Many conservatives saw Scott Brown’s victory as a sign that they can win big in November. They failed to take into account the fact that conditions can change very rapidly in politics, that Brown won largely due to situations unique to the particular election, and because Brown is more moderate than most Republicans.

Many conservatives were either unaware of Brown’s more moderate positions or were willing to ignore at the time. Now they are having second thoughts. The Boston Herald reports:

Brown’s backers from the insurgent Tea Party movement want to know if they’ve been had.

“We start to wonder whether we helped a RINO (Republican in name only) get into office,” said Tea Party activist Jeffrey McQueen, who traveled from Michigan to campaign for Brown in the final days of the Jan. 19 special election that rocked the nation.

“If it wasn’t for the Tea Party movement, Scott Brown wouldn’t have gotten that seat. We expect to see a true conservative in there.”

In fact, Democrats now say Brown’s election as the so-called “41st vote” to block Obama’s health-care overhaul inspired them to seek procedural means to bypass GOP efforts to derail the bill.

“Scott Brown’s election actually delivered health-care reform, because we didn’t need the 60 votes to make it happen. He delivered a significant victory in that,” Walsh said.

Besides falsely seeing his win as a victory for the far right, winning in Massachusetts led many Republicans to let down their guard, making it easier for the Democrats to pass health care reform.  Sam Stein writes:

One of the president’s closest advisers said on Tuesday that Republican opponents of health care reform let down their guard following Sen. Scott Brown’s election in Massachusetts, in the process allowing Democrats and the administration to make a final, successful push for the bill.

In an interview with the Huffington Post hours after the president signed health care reform into law, senior adviser David Axelrod pointed to that special election in late January as a pivotal point in the long path to passing legislation.

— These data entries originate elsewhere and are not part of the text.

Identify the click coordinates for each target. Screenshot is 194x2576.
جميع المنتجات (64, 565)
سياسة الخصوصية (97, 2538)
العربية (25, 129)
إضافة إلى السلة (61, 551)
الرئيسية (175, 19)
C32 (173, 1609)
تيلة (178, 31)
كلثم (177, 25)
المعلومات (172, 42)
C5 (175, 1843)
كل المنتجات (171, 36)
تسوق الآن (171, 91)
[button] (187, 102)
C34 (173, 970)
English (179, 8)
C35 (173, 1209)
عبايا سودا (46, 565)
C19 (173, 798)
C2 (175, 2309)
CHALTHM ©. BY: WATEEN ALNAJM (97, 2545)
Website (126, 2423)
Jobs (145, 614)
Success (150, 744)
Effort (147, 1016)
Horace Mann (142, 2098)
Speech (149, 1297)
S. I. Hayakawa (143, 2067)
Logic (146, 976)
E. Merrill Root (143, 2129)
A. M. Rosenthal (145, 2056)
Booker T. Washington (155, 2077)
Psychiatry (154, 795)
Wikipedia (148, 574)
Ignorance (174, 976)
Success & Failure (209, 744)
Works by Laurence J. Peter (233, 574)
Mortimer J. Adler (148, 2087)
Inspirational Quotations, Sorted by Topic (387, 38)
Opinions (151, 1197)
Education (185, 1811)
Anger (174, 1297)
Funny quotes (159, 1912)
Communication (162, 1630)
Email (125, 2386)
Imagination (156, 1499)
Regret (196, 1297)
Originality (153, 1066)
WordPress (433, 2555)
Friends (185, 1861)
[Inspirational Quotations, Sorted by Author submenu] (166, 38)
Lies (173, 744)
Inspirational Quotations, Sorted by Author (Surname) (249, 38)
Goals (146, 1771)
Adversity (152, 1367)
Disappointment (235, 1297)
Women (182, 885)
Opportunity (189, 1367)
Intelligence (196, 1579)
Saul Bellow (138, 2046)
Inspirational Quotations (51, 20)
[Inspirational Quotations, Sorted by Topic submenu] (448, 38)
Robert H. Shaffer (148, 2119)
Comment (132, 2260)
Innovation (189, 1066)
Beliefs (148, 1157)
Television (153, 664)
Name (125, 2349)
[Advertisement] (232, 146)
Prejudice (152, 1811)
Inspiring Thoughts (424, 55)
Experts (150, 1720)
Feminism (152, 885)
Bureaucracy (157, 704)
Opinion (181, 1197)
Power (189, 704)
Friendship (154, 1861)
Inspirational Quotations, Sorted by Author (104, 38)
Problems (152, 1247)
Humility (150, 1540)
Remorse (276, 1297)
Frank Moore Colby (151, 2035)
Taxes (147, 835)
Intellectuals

“Some of the steam went out of the opposition after that,” Axelrod said. “I think that people felt like they had made a statement. Perhaps they felt like they had killed health care reform… They thought the fight was over. And that [the president] couldn’t now succeed. I do believe that. And it is almost as if they had made the statement that they thought they had stopped the thing. And so it created a breathing space for us to regroup.”

2 Comments

  1. 1
    Serge A Ruzeck says:

    RT @ronchusid: Conservatives Having Second Thoughts About Scott Brown http://urloo.com/x68 #p2 (too late now justsayin)

  2. 2
    James Chase says:

    He had better be moderately conservative! He’s representing Massachusetts; not the republican party. Or so I hope.